= 本文 =

口腔外科では、むし歯や歯周病の治療を除き、顎口腔(歯を含む口全体及び、顎)領域全般の病気や外傷の治療を行っており、埋伏歯(歯肉に埋もれた歯)の抜歯やインプラントの埋入手術などの外科的処置だけでなく、顎関節症などの病気の診断や治療も行います。
ここでは、一般開業医で行われている口腔外科領域の病気や治療についてご紹介します。
顎関節症
顎関節症は、顎関節(耳の穴の前辺りにあります)や顎を動かす筋肉(咀嚼筋)など、顎関節周辺に何らかの異常が生じる病気です。
主な症状には、「口を開閉する時に音がする」「口が大きく開かない」「顎が痛む」などがあります。
症状の程度
自然に治る軽症の方もいれば、「顎が外れて口が閉まらなくなる」など、生活に支障が出る程に重症化する方もいます。
「硬いものを食べたら顎が痛くなったが、暫くしたら自然に治った」という軽症の方を含めると、日本人の2人に1人は何らかの顎のトラブルがあると言われています。
このように放っておいても自然に治ることも多く、必ず悪化するというものでもありませんが、「口を大きく開け閉めした時に痛みがある」状態が1週間以上続いているのであれば、歯科医院を受診した方が良いでしょう。
思い当たる症状をチェックしましょう。
- 口を大きく開けることができない。(開口障害)
- 食事の際など、口の開閉で顎関節に痛みがある。
- 口を開閉すると、耳の前辺りで「カクカク」などと音がする。(関節雑音)
- 口を開閉すると、顎関節に「カクン」と衝撃を感じる。
- 顎がだるく感じる。
悪化すると「口を開閉しなくても顎関節が痛む」「顎が外れる」などの症状が現れることがあります。
気になる症状などがある場合には、歯科医院でご相談ください。
顎関節症の原因
顎関節症の原因として、「多因子病因説」が世界的に認められています。

= データ内容 =
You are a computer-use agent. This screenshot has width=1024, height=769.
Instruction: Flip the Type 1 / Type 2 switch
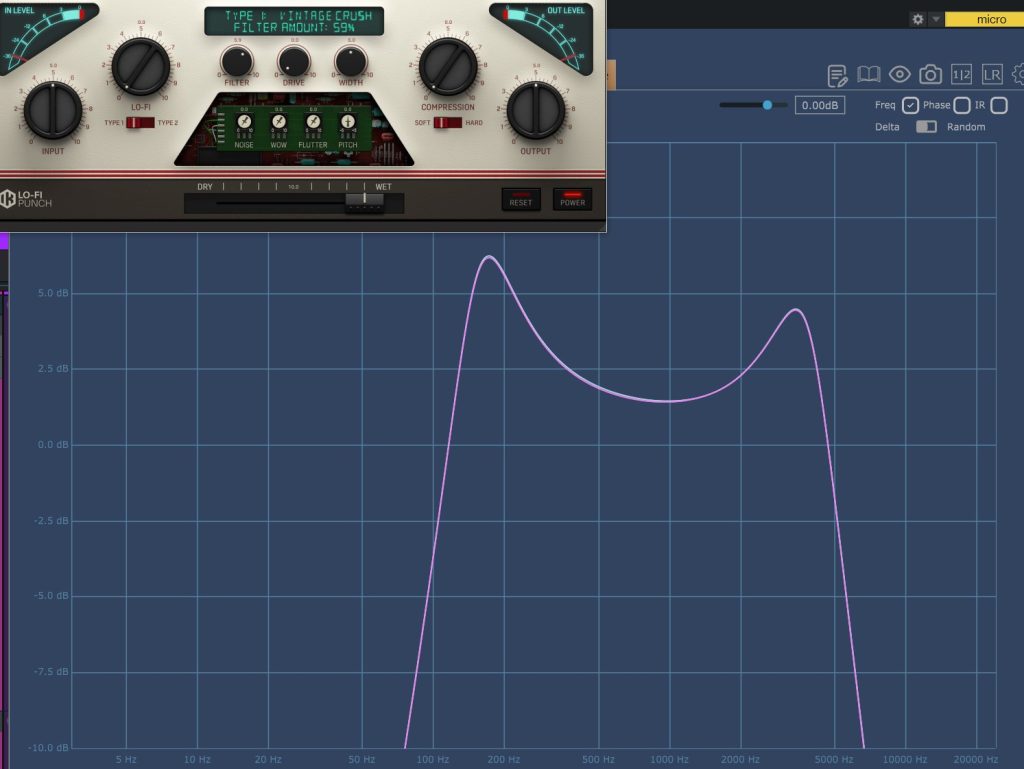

= 取り組む課題 =
上にある顎関節症についての本文を、最後の文の後から引き継いで書き進めてください。

= 回答欄 =
顎関節や咀嚼筋にかかる負担には様々な要因がありますが、それらの「要因が偶然に重なって負担が増し、その人の耐久力を超えた場合に症状が現れる」という考え方を「多因子病因説」と言います。
つまり、元々の耐久力の強い方は、要因が積み重なっても発症しにくいとも言えます。
顎関節症の要因
要因には、「顎関節や咀嚼筋の構造的弱さ(解剖要因)」「不良な噛み合わせ(咬合要因)」「打撲や転倒など(外傷要因)」「精神的緊張の持続(精神的要因)」に、「行動要因」と言われる「日常の些細な癖」などがあります。
「精神的要因」と「行動要因」
「日常の些細な癖」には「歯列接触癖(噛みしめる癖)」「頬杖」「食事の際の方側での噛み癖」「歯ぎしり」などに「パソコン作業」や「人間関係での緊張」など多くの癖があり、中には社会生活を送る上で避けられないものも少なくありません。
それぞれの要因全てを確認し、取り除くことは困難ですが、顎関節症の患者さんの8割が持っていると言われる「歯列接触癖」の解消を図ることで、顎関節症の症状が改善されることが確認されています。
「歯列接触癖」
「歯列接触癖」は「必要がない時にも(無意識に)常に上下の歯を噛み合わせている癖」であり、顎関節や咀嚼筋に持続的な負担がかかることから、顎関節症を発症しやすくなるのです。
顎関節症の治療
歯科医院での顎関節症の治療では、多くの場合、上記の「歯列接触癖」の解消を図ります。
「マウスピース(スプリント)」(歯列に被せる人工樹脂の装置)を作製し、就寝時に装着することで夜間の無意識の噛みこみから、顎関節や咀嚼筋への負担を軽減させます。
また、痛みが酷い場合には鎮痛剤の処方なども行われます。
これらの処置で効果が見られなければ、その他の要因を探し、取り除いていきます。
このように、顎関節症の治療では、さまざまな要因を考慮しながら、多角的な治療が行われます。
顎関節症の治療とセルフケア
また、顎関節症の治療では、患者さん自身のセルフケアも重要です。
セルフケアなしでの症状の完全消失は、あり得ないと言っても過言ではありません。
ご自身で自覚している「日常の癖」があれば、意識して取り除くようにしましょう。
セルフケアによる十分な自己管理が行えれば、治った後の再発予防にもなります。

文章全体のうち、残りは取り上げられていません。